= Beginning of Section =

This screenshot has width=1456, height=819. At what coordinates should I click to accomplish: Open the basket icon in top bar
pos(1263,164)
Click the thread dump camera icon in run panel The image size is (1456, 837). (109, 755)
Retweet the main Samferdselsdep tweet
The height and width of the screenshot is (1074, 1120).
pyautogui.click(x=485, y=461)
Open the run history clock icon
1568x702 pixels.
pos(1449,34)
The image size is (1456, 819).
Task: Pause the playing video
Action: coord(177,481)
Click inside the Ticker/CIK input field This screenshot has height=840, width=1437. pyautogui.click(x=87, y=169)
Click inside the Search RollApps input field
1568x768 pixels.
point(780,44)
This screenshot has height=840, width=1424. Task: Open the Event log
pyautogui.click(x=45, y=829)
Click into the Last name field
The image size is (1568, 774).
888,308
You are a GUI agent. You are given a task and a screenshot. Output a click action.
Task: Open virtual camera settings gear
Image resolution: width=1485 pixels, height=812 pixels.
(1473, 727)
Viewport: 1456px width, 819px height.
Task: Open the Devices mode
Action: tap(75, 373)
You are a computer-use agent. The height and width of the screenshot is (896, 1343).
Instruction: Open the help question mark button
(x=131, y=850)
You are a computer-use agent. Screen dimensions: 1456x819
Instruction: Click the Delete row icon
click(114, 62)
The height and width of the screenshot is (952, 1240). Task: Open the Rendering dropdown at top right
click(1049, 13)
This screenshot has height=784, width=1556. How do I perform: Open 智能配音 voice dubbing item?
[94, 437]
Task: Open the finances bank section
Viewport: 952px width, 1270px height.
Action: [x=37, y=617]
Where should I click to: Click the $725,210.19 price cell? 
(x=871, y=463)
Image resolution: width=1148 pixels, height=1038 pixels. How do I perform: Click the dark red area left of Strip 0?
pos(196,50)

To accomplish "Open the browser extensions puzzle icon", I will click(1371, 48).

= End of Section =

Copy exactly the lines running from the one that holds "Instruction: Open the" to the last line of the listing above. Include both of those lines.

RESULT BELOW =
Instruction: Open the help question mark button
(x=131, y=850)
You are a computer-use agent. Screen dimensions: 1456x819
Instruction: Click the Delete row icon
click(114, 62)
The height and width of the screenshot is (952, 1240). Task: Open the Rendering dropdown at top right
click(1049, 13)
This screenshot has height=784, width=1556. How do I perform: Open 智能配音 voice dubbing item?
[94, 437]
Task: Open the finances bank section
Viewport: 952px width, 1270px height.
Action: [x=37, y=617]
Where should I click to: Click the $725,210.19 price cell? 
(x=871, y=463)
Image resolution: width=1148 pixels, height=1038 pixels. How do I perform: Click the dark red area left of Strip 0?
pos(196,50)

To accomplish "Open the browser extensions puzzle icon", I will click(1371, 48).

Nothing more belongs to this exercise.